Skeletal muscle mitochondrial functions, mitochondrial DNA copy numbers, and gene transcript profiles in type 2 diabetic and nondiabetic subjects at equal levels of low or high insulin and euglycemia

We investigated whether previously reported muscle mitochondrial dysfunction and altered gene transcript levels in type 2 diabetes might be secondary to abnormal blood glucose and insulin levels rather than an intrinsic defect of type 2 diabetes. A total of 13 type 2 diabetic and 17 nondiabetic subjects were studied on two separate occasions while maintaining similar insulin and glucose levels in both groups by 7-h infusions of somatostatin, low- or high-dose insulin (0.25 and 1.5 mU/kg of fat-free mass per min, respectively), and glucose. Muscle mitochondrial DNA abundance was not different between type 2 diabetic and nondiabetic subjects at both insulin levels, but the majority of transcripts in muscle that are involved mitochondrial functions were expressed at lower levels in type 2 diabetes at low levels of insulin. However, several gene transcripts that are specifically involved in the electron transport chain were expressed at higher levels in type 2 diabetic patients.
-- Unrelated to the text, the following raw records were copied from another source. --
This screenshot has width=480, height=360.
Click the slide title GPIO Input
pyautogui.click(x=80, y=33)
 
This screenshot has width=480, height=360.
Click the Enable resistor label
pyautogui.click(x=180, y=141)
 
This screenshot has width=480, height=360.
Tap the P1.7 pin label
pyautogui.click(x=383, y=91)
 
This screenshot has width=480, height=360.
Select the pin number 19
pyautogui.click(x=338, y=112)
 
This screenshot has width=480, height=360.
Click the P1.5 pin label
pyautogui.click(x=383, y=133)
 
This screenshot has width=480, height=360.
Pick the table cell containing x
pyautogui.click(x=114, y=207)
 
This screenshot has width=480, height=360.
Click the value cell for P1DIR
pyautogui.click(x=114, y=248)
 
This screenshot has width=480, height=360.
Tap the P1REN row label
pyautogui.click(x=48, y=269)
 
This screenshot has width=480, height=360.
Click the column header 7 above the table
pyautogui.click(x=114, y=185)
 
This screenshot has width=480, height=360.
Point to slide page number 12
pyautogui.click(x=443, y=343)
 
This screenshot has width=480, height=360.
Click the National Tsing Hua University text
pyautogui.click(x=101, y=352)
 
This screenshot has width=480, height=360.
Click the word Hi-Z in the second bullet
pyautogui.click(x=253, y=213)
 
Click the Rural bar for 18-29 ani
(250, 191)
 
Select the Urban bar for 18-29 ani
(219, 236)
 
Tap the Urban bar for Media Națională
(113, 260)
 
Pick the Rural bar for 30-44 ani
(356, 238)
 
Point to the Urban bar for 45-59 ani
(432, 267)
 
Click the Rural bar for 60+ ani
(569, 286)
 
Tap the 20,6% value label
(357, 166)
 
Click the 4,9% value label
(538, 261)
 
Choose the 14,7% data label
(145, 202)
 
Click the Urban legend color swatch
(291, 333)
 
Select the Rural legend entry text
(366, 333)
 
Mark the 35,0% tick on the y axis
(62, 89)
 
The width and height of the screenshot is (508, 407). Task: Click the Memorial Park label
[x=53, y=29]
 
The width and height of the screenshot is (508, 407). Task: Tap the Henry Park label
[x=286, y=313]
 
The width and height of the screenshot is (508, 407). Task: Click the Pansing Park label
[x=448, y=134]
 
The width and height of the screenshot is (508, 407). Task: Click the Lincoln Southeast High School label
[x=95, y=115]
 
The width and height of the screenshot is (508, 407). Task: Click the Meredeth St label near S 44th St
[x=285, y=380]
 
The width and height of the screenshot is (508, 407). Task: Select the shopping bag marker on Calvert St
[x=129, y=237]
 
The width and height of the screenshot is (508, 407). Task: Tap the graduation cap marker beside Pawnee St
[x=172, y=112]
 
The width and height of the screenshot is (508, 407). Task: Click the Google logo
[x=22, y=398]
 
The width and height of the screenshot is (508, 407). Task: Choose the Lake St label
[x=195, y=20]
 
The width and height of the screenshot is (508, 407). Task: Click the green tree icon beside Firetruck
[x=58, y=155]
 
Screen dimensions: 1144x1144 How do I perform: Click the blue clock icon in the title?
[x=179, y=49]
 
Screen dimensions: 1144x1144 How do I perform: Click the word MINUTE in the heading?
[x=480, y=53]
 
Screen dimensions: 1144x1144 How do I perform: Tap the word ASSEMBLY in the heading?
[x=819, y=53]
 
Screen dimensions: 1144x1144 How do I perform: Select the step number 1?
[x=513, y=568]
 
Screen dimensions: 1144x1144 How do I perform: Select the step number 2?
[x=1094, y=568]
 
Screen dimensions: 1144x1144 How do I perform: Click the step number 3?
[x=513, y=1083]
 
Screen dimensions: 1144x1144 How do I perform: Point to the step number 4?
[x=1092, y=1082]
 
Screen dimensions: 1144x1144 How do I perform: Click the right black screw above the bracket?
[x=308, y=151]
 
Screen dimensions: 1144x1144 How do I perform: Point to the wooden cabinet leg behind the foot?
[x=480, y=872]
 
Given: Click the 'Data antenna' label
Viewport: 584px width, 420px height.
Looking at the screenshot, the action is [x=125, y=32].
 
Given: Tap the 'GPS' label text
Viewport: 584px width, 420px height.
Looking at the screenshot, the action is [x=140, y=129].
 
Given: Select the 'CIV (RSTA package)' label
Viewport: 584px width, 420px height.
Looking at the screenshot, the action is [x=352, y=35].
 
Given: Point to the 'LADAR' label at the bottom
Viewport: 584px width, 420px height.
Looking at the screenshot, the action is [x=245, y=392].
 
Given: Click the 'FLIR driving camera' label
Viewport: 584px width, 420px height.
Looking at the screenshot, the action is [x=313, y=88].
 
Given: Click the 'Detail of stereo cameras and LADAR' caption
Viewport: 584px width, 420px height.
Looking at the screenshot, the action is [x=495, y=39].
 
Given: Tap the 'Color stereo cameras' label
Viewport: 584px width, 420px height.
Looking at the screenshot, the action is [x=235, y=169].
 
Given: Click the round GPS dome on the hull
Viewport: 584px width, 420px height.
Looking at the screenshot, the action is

After the low-dose insulin infusion, which achieved postabsorptive insulin levels, the muscle mitochondrial ATP production rate (MAPH) was not different between type 2 diabetic and nondiabetic subjects. However, increasing insulin to postprandial levels increased the MAPR in nondiabetic subjects but not in type 2 diabetic patients. The lack of MAPR increment in response to high-dose insulin in type 2 diabetic patients occurred in association with reduced glucose disposal and expression of peroxisome proliferator-activated receptor-gamma coactivator 1 alpha, citrate synthase, and cytochrome c oxidase I. In conclusion, the current data supports that muscle mitochondrial dysfunction in type 2 diabetes is not an intrinsic defect, but instead a functional defect related to impaired response to insulin.